Water levels on four of the five Great Lakes are near the lowest level ever recorded, after three years of unusually warm, dry weather in the region. What's more, the drop has occurred amazingly fast, leaving many observers awed at how quickly Mother Nature can change what was once taken for granted. As the hot temperatures of summer cause even more water to evaporate, state and local governments bordering all of the lakes but Ontario are having to cope with both obvious and subtle effects from receding waterfronts.

In Michigan, the state Department of Environmental Quality has been flooded with dredging permit requests. In Pennsylvania, localities that draw drinking water out of Lake Erie have been on the lookout for increased algae and silt in their intakes. And in Milwaukee, police boats were called out twice in May to tug pleasure boats off a breakwater.

Low water is forcing Racine, Wisconsin, to spend $50,000 on extending a half-dozen boat ramps. Where the concrete ramps used to glide gently into Lake Michigan, there is now an 18-inch drop exposed. In an effort to salvage the summer boating season, the city council declared the situation a "state of emergency," which allowed the work on extending the ramps by 30 feet to proceed without seeking bids.

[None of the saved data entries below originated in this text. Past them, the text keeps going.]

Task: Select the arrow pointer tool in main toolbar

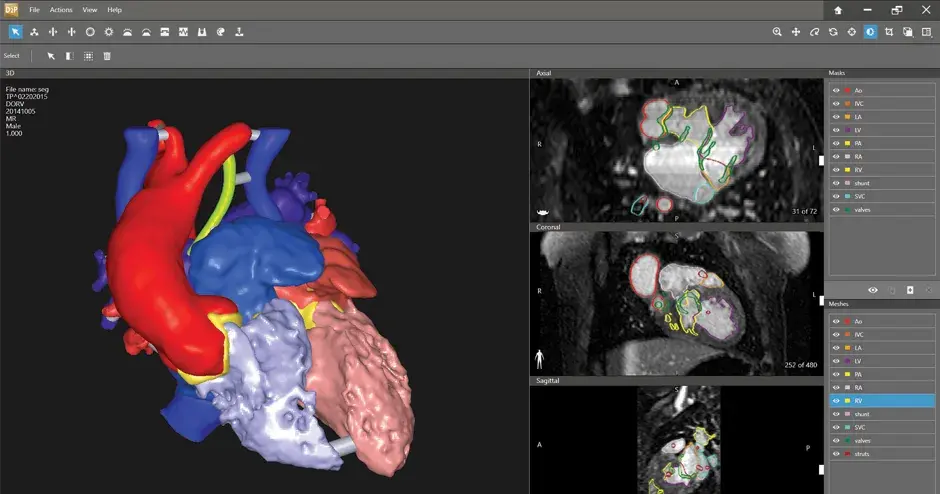Action: [x=15, y=33]
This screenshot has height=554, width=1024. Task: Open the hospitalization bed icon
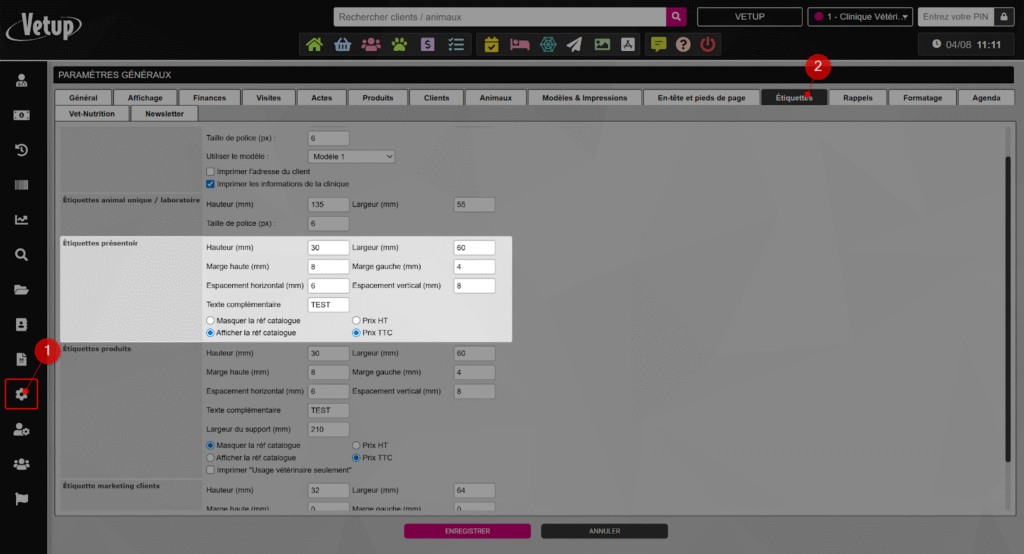pyautogui.click(x=519, y=44)
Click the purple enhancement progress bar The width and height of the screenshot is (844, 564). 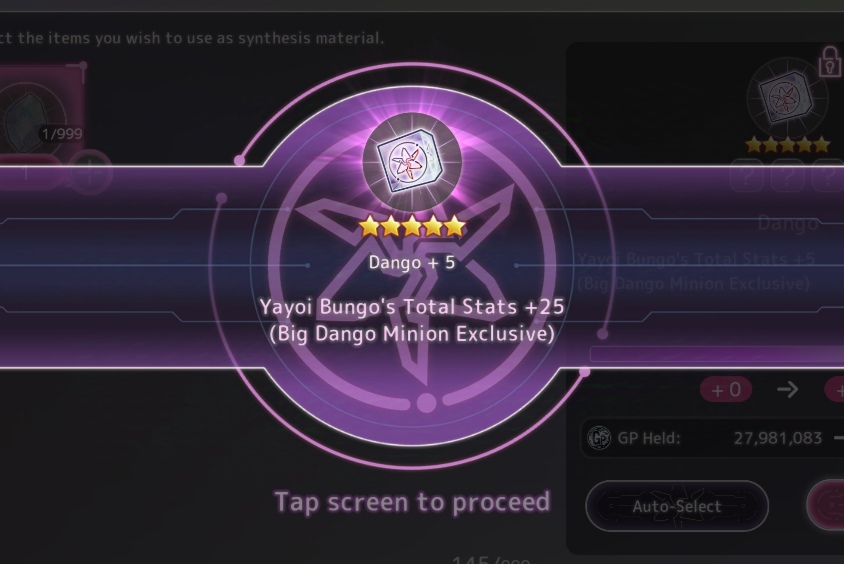(x=717, y=354)
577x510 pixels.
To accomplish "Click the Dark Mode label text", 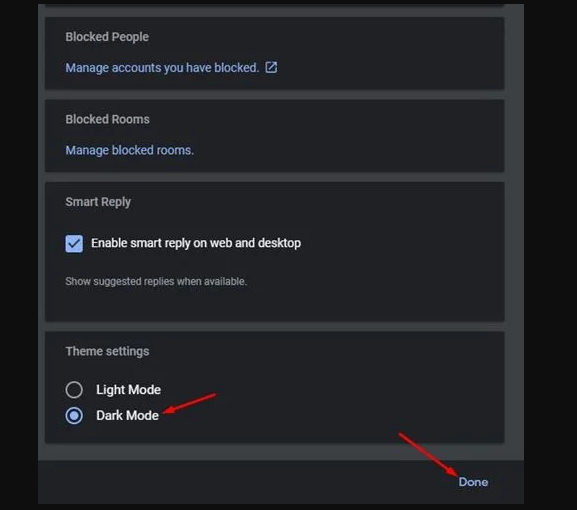I will pos(127,415).
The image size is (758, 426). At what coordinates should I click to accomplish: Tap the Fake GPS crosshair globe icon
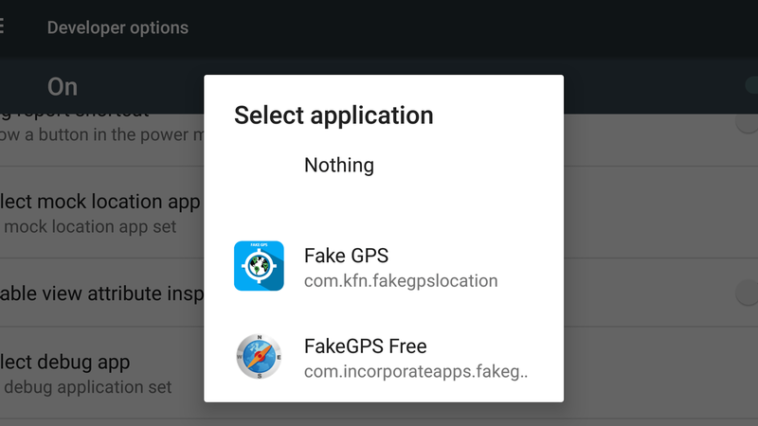pos(259,266)
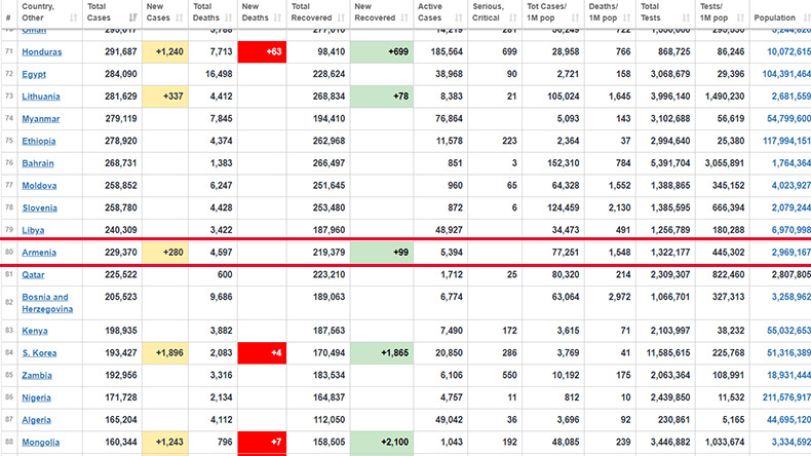
Task: Sort by Total Deaths arrows icon
Action: pos(228,18)
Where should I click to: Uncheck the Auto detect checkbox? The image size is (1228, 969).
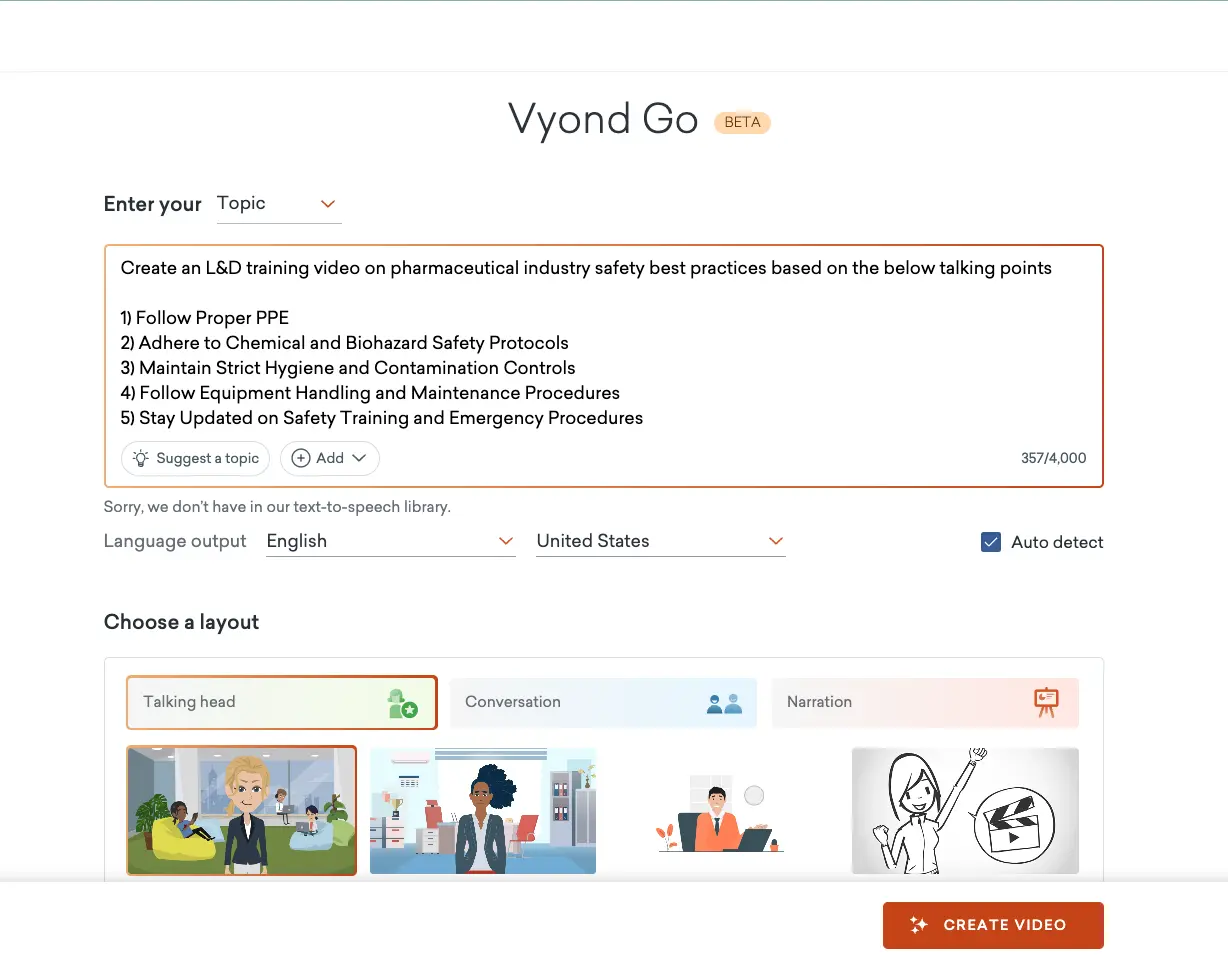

Like many people around the Great Lakes, Racine city engineer Jim Blazek is trying to find a silver lining in all this. Offshore, the city has a crumbling breakwater that needs repair. The low water has left the structure mostly exposed, he says, which will make the job easier and cheaper.

Indeed, the slightly diminished greatness of the Lakes is not entirely bad. Shoreline anti-erosion efforts, which had been in overdrive from years of high water, are getting a breather. Some communities now suddenly have wide, majestic beaches. And to the chagrin of places such as Michigan City, marinas that have the benefit of deep water are seeing boom times. More boaters are docking at Mentor, Ohio's city-owned marina this year, pushing the docks to near capacity. "We've seen some influx of boaters from shallower parts of Lake Erie," says Kurt Krauss, the city's parks and recreation director.

In addition, underwater relics such as shipwrecks and piers are rising from the waves to remind cities of their past. In Brownstown, Michigan, Lake Erie has given back to the township a historic roadway made of logs. The 18th century road was originally used by early French settlers and fur traders, and later provided a path for troop movements during the War of 1812. Its sudden exposure has created something of a local tourist attraction, The township recently designated the log road as its first historic site.

Brownstown residents probably shouldn't grow too attached to their new landmark, though. After all, there's no telling when the lakes will rise again.